Betty and Leigh on burrito duty
We made chowder and chili and chicken tetrazzini and burritos and pot pies and quiches and some things that I didn't even know about because I wasn't involved with those particular dishes.  We had choppers and bakers and stirrers and pork pullers and chicken saute-ers and dish washers and counter wipers and pie crust rollers and mixers and burrito folders. 
Dianne and Don, one of two husband-and-wife teams 
None of us created the recipes or grew the food or attended to fancy presentation.  And yet it was the most wonderful creative process to be part of that bustling kitchen with eleven other people who love to cook, or be part of church ministry, or hang out with friends, or whatever else might have been their personal motivation for being there. 
Can you believe Lexie just had a baby two months ago?  And she chose to hang out with us making Chicken Divan when she managed to have a baby-free day!
I was kind of wishing we could all take one of the dishes home with us; there wasn't a single meal that I wouldn't have been happy to share with my family!  
Chris is trying to hide her face from the camera as she works on pot pies, but I caught her smile!
I thought that spending three hours in the church kitchen would drain me of all desire to cook at home for awhile.  But on the contrary, I came right home and planned a few menus for my family this week, then headed to the store for a little grocery shopping.  It was a pleasure!
The fruits of our labor--a freezer loaded with meals to share with our community!

Friday, March 22, 2013


I took advantage of the girls being in preschool all morning on Wednesday to spend time with "my rubber stamp friend, Sue."  That's how I often refer to her because we have attended many rubber stamp shows/expos together over the years.
Here is Sue with just some of her rubber stamp collection, stored under a bed in her work space.
I should probably more accurately call her "my card making friend, Sue," as she has raised card making to a high art form, constantly learning new tools and techniques and sharing her knowledge and expertise teaching card-making classes.

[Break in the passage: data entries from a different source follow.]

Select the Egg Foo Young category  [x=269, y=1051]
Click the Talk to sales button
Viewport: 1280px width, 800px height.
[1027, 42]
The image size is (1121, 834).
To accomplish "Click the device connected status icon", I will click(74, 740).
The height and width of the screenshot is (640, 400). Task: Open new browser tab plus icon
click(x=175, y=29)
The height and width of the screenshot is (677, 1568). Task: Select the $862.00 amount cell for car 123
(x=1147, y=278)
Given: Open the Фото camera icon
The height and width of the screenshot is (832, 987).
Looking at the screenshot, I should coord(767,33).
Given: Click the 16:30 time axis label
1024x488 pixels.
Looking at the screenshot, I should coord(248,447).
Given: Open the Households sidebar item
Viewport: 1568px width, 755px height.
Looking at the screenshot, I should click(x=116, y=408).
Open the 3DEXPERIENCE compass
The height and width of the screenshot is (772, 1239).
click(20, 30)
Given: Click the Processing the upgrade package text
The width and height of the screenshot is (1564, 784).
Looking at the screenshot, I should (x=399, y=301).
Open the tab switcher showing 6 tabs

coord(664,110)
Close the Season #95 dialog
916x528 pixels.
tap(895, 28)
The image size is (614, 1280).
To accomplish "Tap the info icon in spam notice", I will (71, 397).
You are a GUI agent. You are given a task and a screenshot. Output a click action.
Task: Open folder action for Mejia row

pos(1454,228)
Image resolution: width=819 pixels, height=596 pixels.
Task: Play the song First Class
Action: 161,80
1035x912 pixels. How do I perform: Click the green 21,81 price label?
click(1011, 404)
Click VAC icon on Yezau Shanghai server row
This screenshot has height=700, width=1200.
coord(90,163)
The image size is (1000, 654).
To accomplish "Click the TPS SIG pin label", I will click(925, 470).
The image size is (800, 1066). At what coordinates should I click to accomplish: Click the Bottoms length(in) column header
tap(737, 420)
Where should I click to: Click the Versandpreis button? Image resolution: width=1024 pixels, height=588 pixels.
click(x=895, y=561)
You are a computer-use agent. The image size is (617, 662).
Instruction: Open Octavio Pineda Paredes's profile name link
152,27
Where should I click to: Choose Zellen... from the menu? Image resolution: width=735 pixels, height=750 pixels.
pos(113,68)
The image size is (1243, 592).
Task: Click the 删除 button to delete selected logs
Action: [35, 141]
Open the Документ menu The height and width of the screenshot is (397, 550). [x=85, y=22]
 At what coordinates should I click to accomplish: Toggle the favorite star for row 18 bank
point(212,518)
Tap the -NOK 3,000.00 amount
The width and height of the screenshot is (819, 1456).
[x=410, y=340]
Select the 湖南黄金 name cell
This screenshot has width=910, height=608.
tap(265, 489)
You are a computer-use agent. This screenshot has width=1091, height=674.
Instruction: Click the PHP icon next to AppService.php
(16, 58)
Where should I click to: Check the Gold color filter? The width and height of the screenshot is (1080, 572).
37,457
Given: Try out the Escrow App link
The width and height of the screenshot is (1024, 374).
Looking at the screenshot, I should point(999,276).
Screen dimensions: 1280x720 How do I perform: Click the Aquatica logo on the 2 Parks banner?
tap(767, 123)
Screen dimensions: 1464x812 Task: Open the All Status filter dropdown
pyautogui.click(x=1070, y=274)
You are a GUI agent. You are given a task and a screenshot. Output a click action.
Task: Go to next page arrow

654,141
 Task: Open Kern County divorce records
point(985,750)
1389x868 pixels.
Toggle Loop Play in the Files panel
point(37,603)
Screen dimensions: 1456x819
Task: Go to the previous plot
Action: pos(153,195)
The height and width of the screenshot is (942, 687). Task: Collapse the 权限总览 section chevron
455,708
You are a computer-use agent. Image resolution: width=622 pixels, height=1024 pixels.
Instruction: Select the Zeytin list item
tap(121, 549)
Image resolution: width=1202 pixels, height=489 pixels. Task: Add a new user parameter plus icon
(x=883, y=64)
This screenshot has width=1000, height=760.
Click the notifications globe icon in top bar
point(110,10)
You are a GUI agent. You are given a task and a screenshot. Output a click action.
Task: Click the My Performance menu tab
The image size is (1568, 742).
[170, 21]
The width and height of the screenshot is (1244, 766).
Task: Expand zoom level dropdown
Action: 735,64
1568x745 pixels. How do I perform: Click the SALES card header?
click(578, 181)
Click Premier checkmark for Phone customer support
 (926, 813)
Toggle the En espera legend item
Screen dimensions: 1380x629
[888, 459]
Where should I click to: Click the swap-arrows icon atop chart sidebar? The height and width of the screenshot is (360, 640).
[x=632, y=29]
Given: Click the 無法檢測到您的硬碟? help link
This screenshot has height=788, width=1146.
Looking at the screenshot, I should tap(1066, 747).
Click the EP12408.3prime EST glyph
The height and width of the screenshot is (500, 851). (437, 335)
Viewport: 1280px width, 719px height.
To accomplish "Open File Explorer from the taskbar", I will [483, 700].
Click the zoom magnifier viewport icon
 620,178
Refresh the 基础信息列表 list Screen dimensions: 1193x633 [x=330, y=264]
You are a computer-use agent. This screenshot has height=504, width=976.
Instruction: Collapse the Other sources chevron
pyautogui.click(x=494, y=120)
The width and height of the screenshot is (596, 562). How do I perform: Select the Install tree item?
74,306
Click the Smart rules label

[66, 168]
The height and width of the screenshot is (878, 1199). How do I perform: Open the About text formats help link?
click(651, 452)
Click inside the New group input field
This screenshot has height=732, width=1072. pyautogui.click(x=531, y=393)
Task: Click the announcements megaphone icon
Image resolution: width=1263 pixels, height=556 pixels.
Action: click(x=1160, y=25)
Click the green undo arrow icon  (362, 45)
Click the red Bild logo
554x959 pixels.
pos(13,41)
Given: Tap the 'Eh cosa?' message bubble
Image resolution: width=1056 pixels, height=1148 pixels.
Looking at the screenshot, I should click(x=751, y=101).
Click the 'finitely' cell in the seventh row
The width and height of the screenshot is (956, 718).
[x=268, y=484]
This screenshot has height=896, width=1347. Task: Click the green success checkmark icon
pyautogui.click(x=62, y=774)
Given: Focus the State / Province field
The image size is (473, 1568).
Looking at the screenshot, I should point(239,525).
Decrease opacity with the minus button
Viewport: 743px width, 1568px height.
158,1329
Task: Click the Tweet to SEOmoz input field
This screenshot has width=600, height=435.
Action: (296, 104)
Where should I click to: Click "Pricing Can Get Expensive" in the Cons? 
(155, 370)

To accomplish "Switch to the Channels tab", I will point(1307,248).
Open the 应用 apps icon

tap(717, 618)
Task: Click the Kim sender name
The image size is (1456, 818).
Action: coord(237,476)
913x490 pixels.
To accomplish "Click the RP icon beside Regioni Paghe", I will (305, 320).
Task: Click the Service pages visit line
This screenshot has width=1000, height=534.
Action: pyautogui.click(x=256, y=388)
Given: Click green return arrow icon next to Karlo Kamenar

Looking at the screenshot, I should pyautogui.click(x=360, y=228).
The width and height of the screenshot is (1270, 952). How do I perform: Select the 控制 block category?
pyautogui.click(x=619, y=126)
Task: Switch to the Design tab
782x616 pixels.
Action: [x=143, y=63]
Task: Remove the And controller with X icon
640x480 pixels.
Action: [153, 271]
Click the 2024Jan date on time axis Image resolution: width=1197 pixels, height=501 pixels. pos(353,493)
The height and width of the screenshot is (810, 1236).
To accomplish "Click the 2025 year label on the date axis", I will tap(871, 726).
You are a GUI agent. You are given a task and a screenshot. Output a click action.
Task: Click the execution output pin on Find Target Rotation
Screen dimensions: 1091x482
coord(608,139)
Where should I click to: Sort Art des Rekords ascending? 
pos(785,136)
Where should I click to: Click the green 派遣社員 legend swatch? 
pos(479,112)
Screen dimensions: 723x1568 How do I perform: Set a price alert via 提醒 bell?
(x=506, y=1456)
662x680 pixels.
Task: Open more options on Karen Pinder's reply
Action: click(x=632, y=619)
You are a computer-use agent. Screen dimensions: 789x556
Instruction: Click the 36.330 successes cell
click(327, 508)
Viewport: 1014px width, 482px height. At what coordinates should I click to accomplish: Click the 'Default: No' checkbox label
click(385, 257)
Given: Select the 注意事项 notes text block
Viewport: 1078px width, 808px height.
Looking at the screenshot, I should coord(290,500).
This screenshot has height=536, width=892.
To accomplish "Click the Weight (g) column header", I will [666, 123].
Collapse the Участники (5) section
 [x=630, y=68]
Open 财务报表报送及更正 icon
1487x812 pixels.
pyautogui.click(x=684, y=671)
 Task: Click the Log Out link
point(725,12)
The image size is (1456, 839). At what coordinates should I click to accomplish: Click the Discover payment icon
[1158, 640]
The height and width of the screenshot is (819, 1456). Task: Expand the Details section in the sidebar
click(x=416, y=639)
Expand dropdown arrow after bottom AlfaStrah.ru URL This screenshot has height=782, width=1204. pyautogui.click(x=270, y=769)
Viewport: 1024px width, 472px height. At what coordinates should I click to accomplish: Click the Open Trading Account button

I thought I would share a technique we tried together, and then let you see photos of her studio space.  After all, who doesn't love photos of an artist's studio space?!
I don't know exactly what you would call this first technique that we tried, but here is what we did:  We covered a piece of cardstock with glue, and then wrapped a piece of heavy-duty aluminum foil over the cardstock.  Then we ran it through Sue's Big Shot with an embossing folder to create an impression on the foil.  Next, we rubbed black shoe polish over the embossing, allowing it to pick up and highlight parts of the design.
Next we ran it through the machine again with a die that cut our foil into pretty shapes that we could use for card-making.
Here (above) is Sue's finished piece, and mine is below.
I'm not sure how I'll be using mine, but I can't wait to see how Sue incorporates hers into an artistic card!

Now for a peek at Sue's enviably large and well-stocked work space:
A huge portion of her finished basement holds her card-making supplies.  There is a larger table where we did our playing (above) and where Sue can use her die cutting machine, as well as a smaller desk area (below), with lots of drawers for many of her supplies.
 She has stacks and stacks of colored paper for her cards:
And she has loads of rubber stamp images to incorporate into her designs:
Don't forget she has all those stamps hidden away under her bed and in her drawers, too!
She has boxes filled with die cutting and embossing folders for her Big Shot:
I spent an hour and a half at her house Wednesday morning, and it felt more like fifteen minutes!  We are definitely going to schedule a follow-up to continue exploring some new tools and techniques.  She always has her eye on something new to try, and I'm always game to participate!
Work or play?  You be the judge!

How will you spend some time in creative play this weekend?